Je ne m'attendais pas non plus à ce qu'EDF me menace. Je ne mentionne pas l'entreprise dans mes propos. (Ndrl : EDF n'est cité dans l'ouvrage qu'en quatrième de couverture)

Quelle tendance ce succès traduit-il ? Un désenchantement des cadres ?
Je me suis aperçue que je n'étais pas la seule à me poser des questions, à me demander si le travail a un sens. Les ventes atteignent 200.000 exemplaires en France et le livre sera traduit en vingt-cinq langues. Nous sommes donc nombreux à nous interroger. Cela traduit un malaise. Probablement un désenchantement, un vague à l'âme. Est-ce que tout cela vaut le coup ? Qu'est-ce que l'on attend du travail ?

Et comment expliquez-vous cette tendance ?
Dans les années 90, on a licencié et peu embauché. Pendant presque sept ans, les cadres ont connu une ambiance morose. Ils ont pu constater qu'ils n'étaient pas indispensables et que l'entreprise ne leur devait rien. Une telle prise de conscience représente un grand choc. Mais ils n'ont pas pu en tirer les conséquences car la bulle Internet a masqué tout questionnement.
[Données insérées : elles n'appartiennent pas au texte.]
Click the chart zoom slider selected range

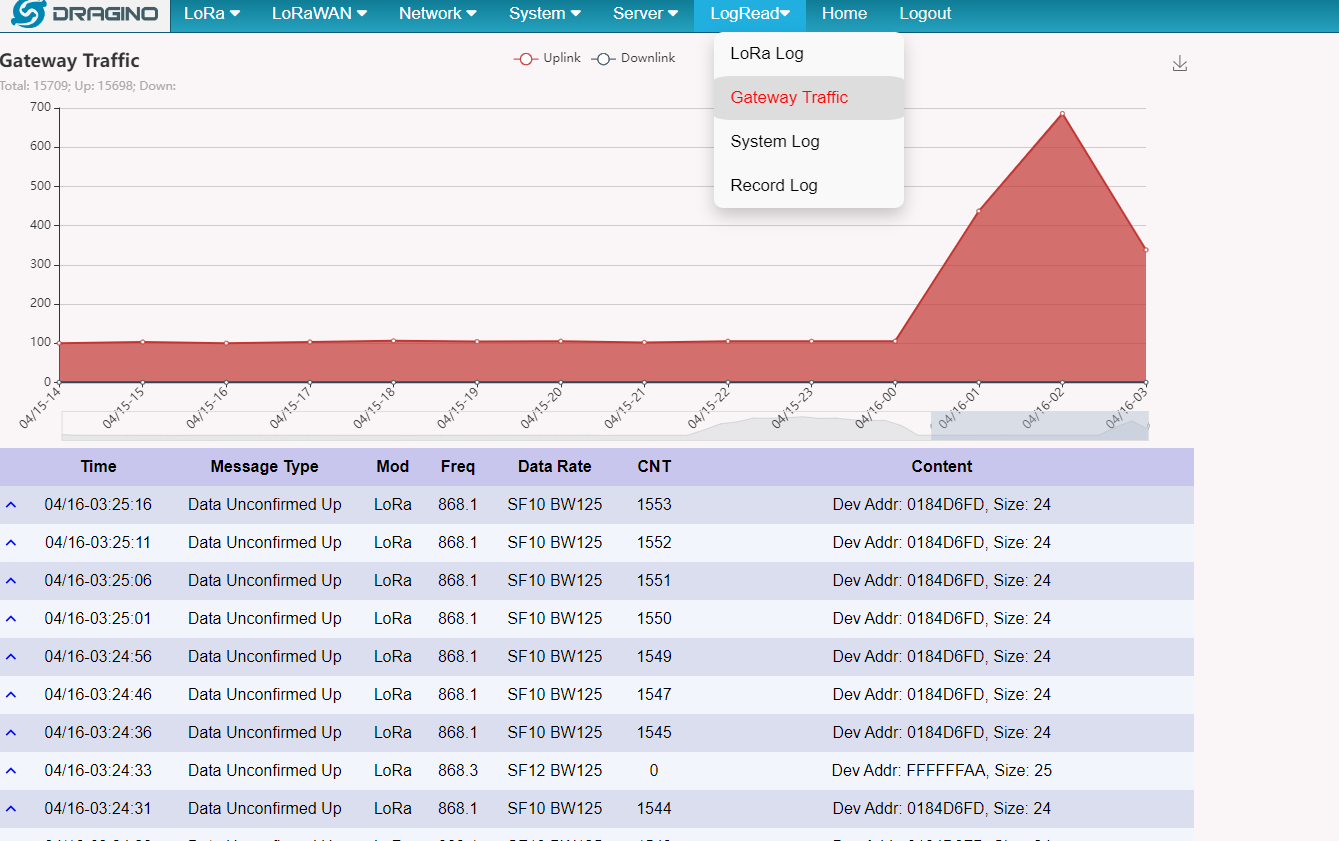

Depuis l'explosion de la bulle, nous tirons le bilan des années 90.


Je propose un comportement : faire semblant."

Etait-ce mieux avant ?
C'était peut-être mieux avant. Avec moins de chômage, le rapport de force tournait plus en faveur des salariés qui pouvaient démissionner s'ils le souhaitaient.
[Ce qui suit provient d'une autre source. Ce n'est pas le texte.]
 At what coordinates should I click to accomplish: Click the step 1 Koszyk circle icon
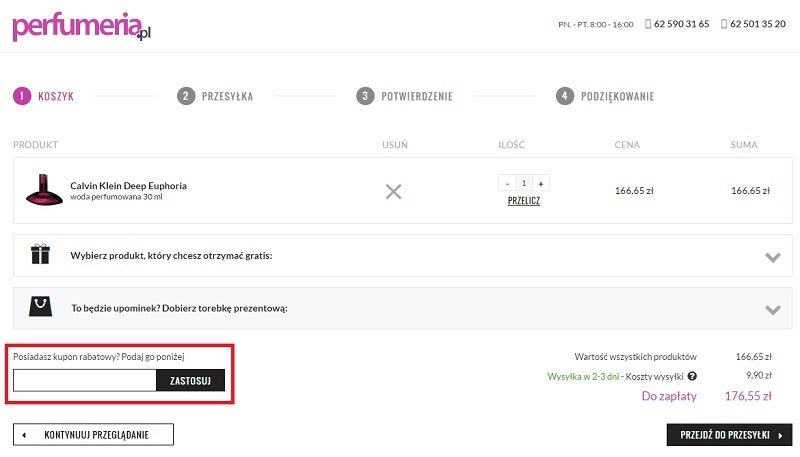point(22,96)

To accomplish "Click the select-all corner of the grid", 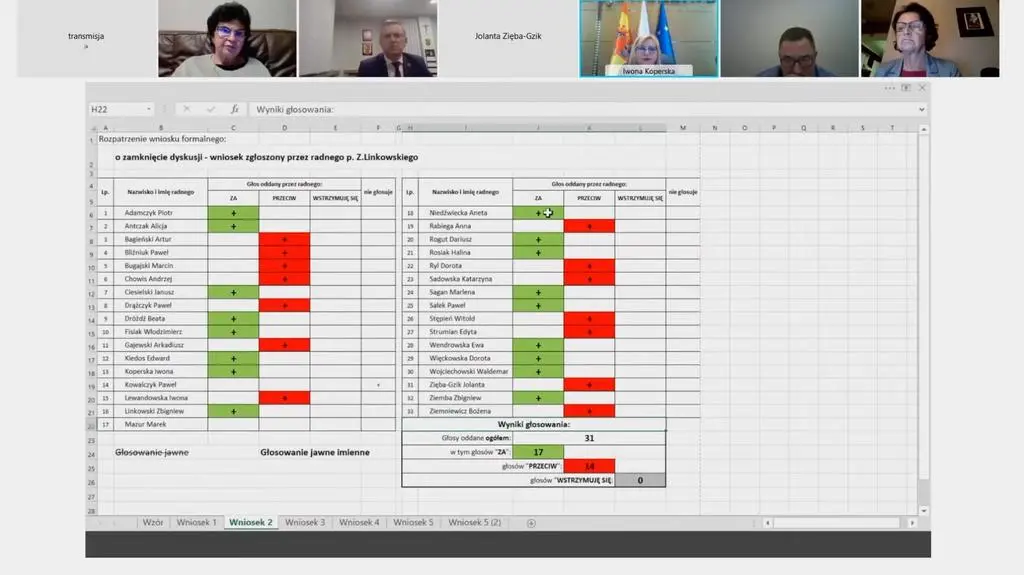I will point(91,128).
La philosophie que vous prônez n'est-elle pas luxueuse, réservée à une catégorie sociale ayant les moyens matériels et financiers de se remettre en cause sur le plan professionnel ?
Cela concerne des millions de gens. Je propose un comportement : faire semblant. Pour un ouvrier, ce n'est pas possible, il est surveillé en permanence. Mais cela reste accessible à beaucoup de salariés, dont les petits cadres et techniciens.

Quelles ont été les réactions de lecteurs ?
J'ai reçu beaucoup de courriers, surtout de lecteurs qui ont aimé le livre. D'autres l'ont trouvé scandaleux. Pour eux, il ne faut surtout pas critiquer le travail.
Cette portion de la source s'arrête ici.